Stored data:
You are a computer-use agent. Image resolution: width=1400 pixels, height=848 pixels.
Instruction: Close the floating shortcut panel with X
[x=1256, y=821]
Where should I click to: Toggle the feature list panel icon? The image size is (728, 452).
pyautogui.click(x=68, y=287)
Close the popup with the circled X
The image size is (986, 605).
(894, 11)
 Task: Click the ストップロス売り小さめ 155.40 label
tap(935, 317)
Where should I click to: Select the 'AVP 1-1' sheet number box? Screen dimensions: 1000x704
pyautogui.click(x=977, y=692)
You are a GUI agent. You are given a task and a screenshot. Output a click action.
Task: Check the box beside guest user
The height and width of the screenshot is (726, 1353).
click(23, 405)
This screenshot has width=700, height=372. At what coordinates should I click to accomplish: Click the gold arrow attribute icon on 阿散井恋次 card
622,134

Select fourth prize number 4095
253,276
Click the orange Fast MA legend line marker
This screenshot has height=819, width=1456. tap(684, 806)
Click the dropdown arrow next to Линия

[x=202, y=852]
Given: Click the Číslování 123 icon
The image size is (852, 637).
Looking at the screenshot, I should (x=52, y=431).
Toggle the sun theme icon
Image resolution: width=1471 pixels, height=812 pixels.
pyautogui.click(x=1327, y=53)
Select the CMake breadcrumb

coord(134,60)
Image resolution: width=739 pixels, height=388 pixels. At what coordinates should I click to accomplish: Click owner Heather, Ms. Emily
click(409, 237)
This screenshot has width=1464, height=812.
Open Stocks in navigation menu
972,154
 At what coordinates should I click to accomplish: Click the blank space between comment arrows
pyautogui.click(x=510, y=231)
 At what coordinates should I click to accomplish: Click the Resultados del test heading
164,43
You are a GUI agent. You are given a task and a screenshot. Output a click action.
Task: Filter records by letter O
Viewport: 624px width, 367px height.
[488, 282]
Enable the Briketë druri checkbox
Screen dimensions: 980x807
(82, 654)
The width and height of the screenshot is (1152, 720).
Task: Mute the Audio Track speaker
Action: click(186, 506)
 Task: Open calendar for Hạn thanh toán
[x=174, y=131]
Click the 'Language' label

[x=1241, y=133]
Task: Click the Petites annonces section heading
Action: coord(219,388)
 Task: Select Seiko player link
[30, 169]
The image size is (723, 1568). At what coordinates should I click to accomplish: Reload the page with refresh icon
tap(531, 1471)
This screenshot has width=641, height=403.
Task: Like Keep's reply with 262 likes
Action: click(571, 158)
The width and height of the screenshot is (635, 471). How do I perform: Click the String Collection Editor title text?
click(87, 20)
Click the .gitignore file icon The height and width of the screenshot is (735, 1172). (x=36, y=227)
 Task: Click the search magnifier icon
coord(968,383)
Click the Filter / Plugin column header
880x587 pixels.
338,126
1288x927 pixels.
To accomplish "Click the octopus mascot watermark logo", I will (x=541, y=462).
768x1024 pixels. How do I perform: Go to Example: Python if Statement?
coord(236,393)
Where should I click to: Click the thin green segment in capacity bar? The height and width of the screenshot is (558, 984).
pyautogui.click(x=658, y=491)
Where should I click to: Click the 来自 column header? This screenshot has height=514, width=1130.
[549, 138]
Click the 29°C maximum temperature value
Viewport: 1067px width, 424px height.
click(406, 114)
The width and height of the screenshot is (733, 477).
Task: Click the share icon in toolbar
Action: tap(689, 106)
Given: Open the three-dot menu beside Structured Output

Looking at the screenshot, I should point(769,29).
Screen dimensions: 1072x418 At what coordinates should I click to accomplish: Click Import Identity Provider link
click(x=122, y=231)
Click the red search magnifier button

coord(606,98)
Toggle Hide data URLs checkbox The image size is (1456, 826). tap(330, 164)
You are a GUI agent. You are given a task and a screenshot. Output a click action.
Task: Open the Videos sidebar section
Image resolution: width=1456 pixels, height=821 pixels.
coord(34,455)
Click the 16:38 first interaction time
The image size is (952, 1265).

= Instructions to follow =
What is needed is an exact transcription of all the data.

= Result of the task =
You are a computer-use agent. Image resolution: width=1400 pixels, height=848 pixels.
Instruction: Close the floating shortcut panel with X
[x=1256, y=821]
Where should I click to: Toggle the feature list panel icon? The image size is (728, 452).
pyautogui.click(x=68, y=287)
Close the popup with the circled X
The image size is (986, 605).
(894, 11)
 Task: Click the ストップロス売り小さめ 155.40 label
tap(935, 317)
Where should I click to: Select the 'AVP 1-1' sheet number box? Screen dimensions: 1000x704
pyautogui.click(x=977, y=692)
You are a GUI agent. You are given a task and a screenshot. Output a click action.
Task: Check the box beside guest user
The height and width of the screenshot is (726, 1353).
click(23, 405)
This screenshot has width=700, height=372. At what coordinates should I click to accomplish: Click the gold arrow attribute icon on 阿散井恋次 card
622,134

Select fourth prize number 4095
253,276
Click the orange Fast MA legend line marker
This screenshot has height=819, width=1456. tap(684, 806)
Click the dropdown arrow next to Линия

[x=202, y=852]
Given: Click the Číslování 123 icon
The image size is (852, 637).
Looking at the screenshot, I should (x=52, y=431).
Toggle the sun theme icon
Image resolution: width=1471 pixels, height=812 pixels.
pyautogui.click(x=1327, y=53)
Select the CMake breadcrumb

coord(134,60)
Image resolution: width=739 pixels, height=388 pixels. At what coordinates should I click to accomplish: Click owner Heather, Ms. Emily
click(409, 237)
This screenshot has width=1464, height=812.
Open Stocks in navigation menu
972,154
 At what coordinates should I click to accomplish: Click the blank space between comment arrows
pyautogui.click(x=510, y=231)
 At what coordinates should I click to accomplish: Click the Resultados del test heading
164,43
You are a GUI agent. You are given a task and a screenshot. Output a click action.
Task: Filter records by letter O
Viewport: 624px width, 367px height.
[488, 282]
Enable the Briketë druri checkbox
Screen dimensions: 980x807
(82, 654)
The width and height of the screenshot is (1152, 720).
Task: Mute the Audio Track speaker
Action: click(186, 506)
 Task: Open calendar for Hạn thanh toán
[x=174, y=131]
Click the 'Language' label

[x=1241, y=133]
Task: Click the Petites annonces section heading
Action: coord(219,388)
 Task: Select Seiko player link
[30, 169]
The image size is (723, 1568). At what coordinates should I click to accomplish: Reload the page with refresh icon
tap(531, 1471)
This screenshot has width=641, height=403.
Task: Like Keep's reply with 262 likes
Action: click(571, 158)
The width and height of the screenshot is (635, 471). How do I perform: Click the String Collection Editor title text?
click(87, 20)
Click the .gitignore file icon The height and width of the screenshot is (735, 1172). (x=36, y=227)
 Task: Click the search magnifier icon
coord(968,383)
Click the Filter / Plugin column header
880x587 pixels.
338,126
1288x927 pixels.
To accomplish "Click the octopus mascot watermark logo", I will (x=541, y=462).
768x1024 pixels. How do I perform: Go to Example: Python if Statement?
coord(236,393)
Where should I click to: Click the thin green segment in capacity bar? The height and width of the screenshot is (558, 984).
pyautogui.click(x=658, y=491)
Where should I click to: Click the 来自 column header? This screenshot has height=514, width=1130.
[549, 138]
Click the 29°C maximum temperature value
Viewport: 1067px width, 424px height.
click(406, 114)
The width and height of the screenshot is (733, 477).
Task: Click the share icon in toolbar
Action: tap(689, 106)
Given: Open the three-dot menu beside Structured Output

Looking at the screenshot, I should point(769,29).
Screen dimensions: 1072x418 At what coordinates should I click to accomplish: Click Import Identity Provider link
click(x=122, y=231)
Click the red search magnifier button

coord(606,98)
Toggle Hide data URLs checkbox The image size is (1456, 826). tap(330, 164)
You are a GUI agent. You are given a task and a screenshot. Output a click action.
Task: Open the Videos sidebar section
Image resolution: width=1456 pixels, height=821 pixels.
coord(34,455)
Click the 16:38 first interaction time
The image size is (952, 1265).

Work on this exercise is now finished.